[WORK ORDER] With the pictures left out, write out exactly the lines of the listing below that run from the line with "Viewport: 728px width, 578px height." through the line with "Open the Anzeige dropdown".
[RECORDS FOR THIS EXERCISE — start]
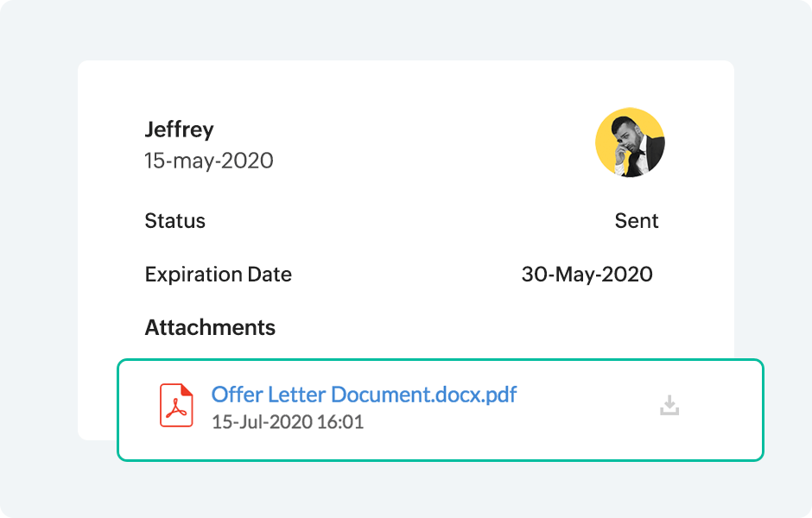
Task: Click the Expiration Date label
Action: 218,275
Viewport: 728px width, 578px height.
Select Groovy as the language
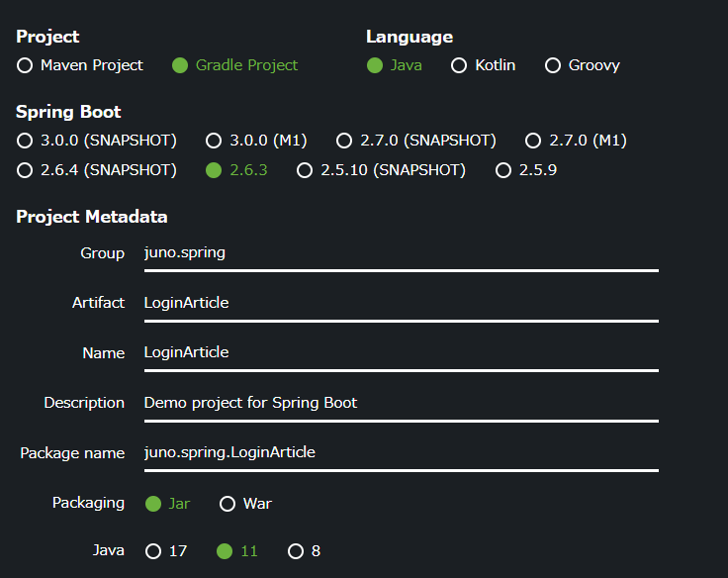[x=553, y=65]
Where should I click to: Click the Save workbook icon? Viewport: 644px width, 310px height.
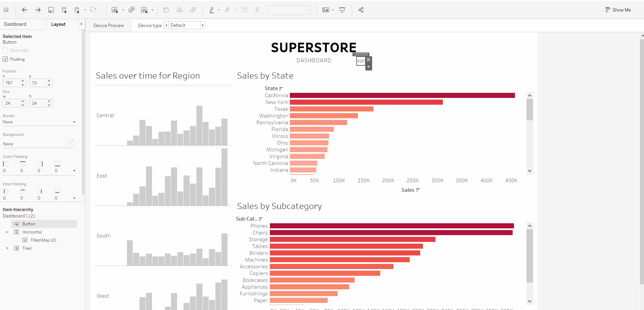click(51, 10)
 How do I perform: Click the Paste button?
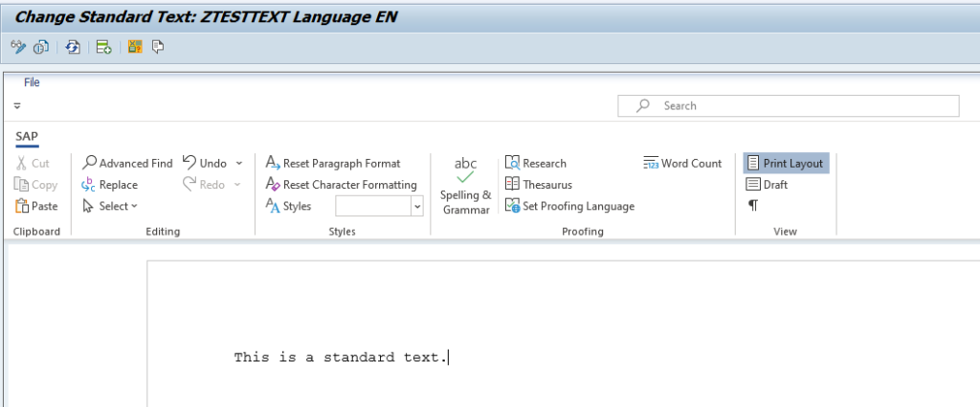pos(36,206)
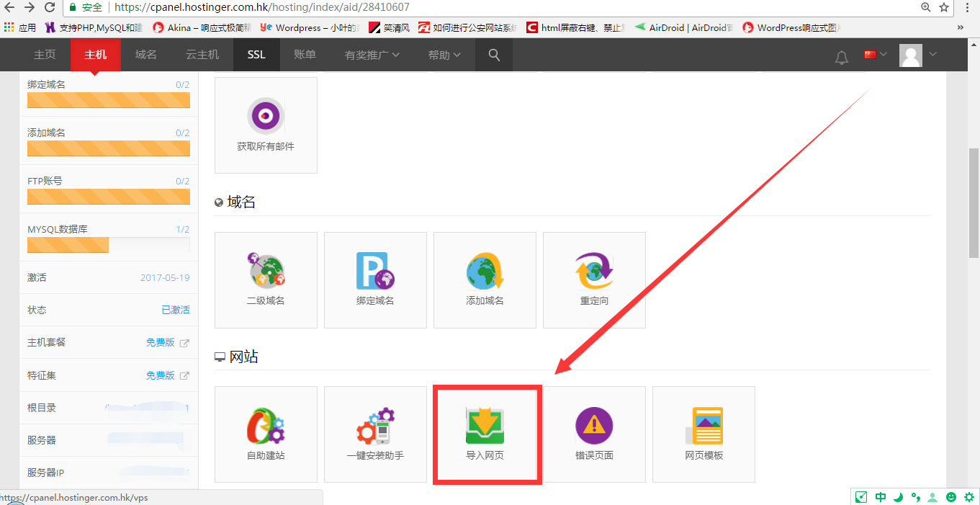The width and height of the screenshot is (980, 505).
Task: Open the 错误页面 error pages tool
Action: (x=594, y=433)
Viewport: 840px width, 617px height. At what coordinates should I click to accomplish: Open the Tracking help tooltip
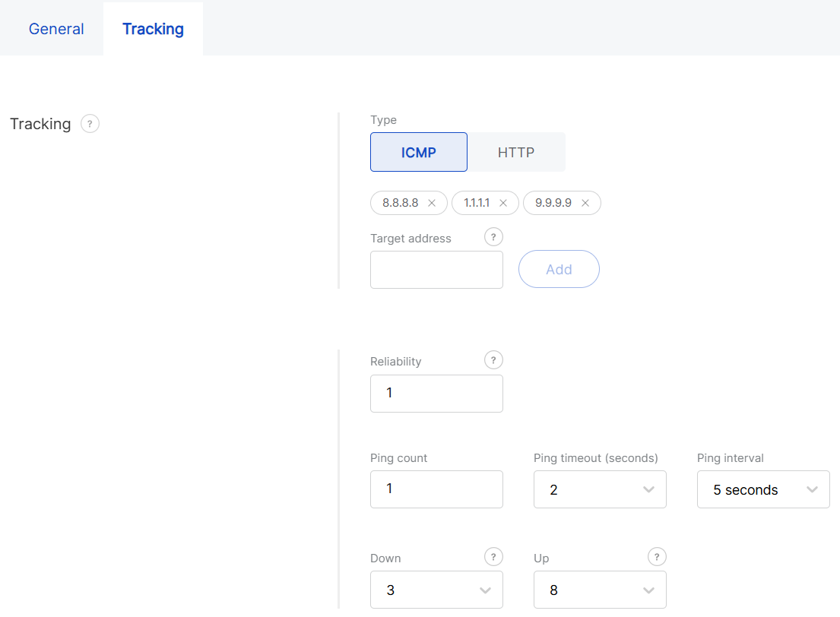(90, 123)
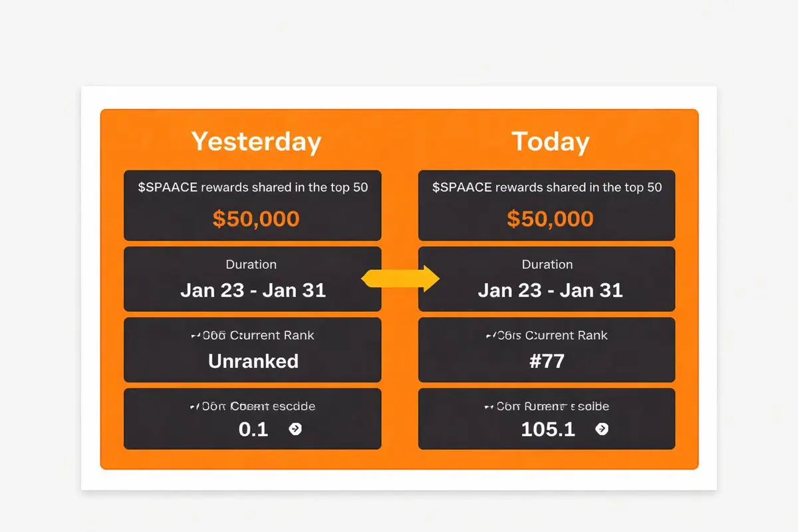This screenshot has height=532, width=798.
Task: Click Today's orange $50,000 amount
Action: pyautogui.click(x=550, y=219)

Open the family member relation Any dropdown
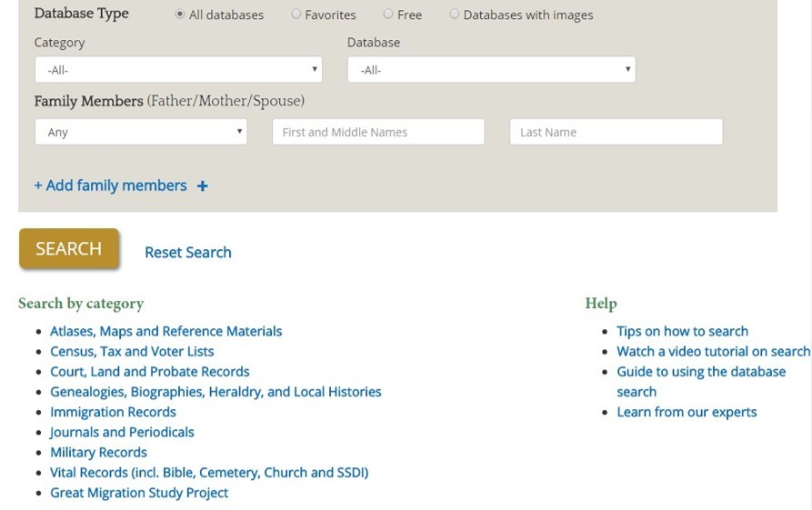point(141,132)
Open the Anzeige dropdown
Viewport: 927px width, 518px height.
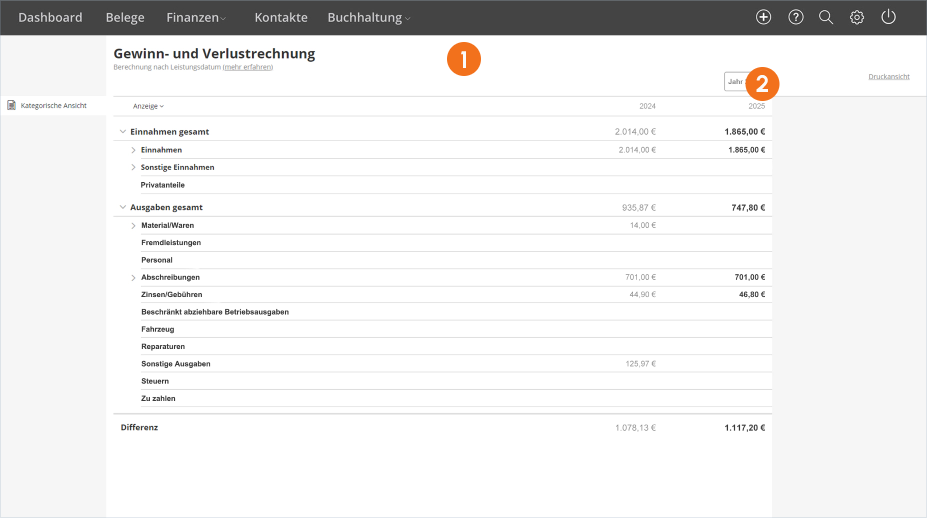pos(148,106)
[RECORDS FOR THIS EXERCISE — finish]
[REPLY TO THE TASK]
Viewport: 728px width, 578px height.
Select Groovy as the language
[x=553, y=65]
Where should I click to: Click the Save workbook icon? Viewport: 644px width, 310px height.
click(51, 10)
 How do I perform: Click the Paste button?
pos(36,206)
The width and height of the screenshot is (980, 505).
Task: Open the 错误页面 error pages tool
Action: (x=594, y=433)
Viewport: 840px width, 617px height. At what coordinates should I click to accomplish: Open the Tracking help tooltip
(90, 123)
This screenshot has height=532, width=798.
Task: Click Today's orange $50,000 amount
Action: pyautogui.click(x=550, y=219)

Open the family member relation Any dropdown
point(141,132)
Open the Anzeige dropdown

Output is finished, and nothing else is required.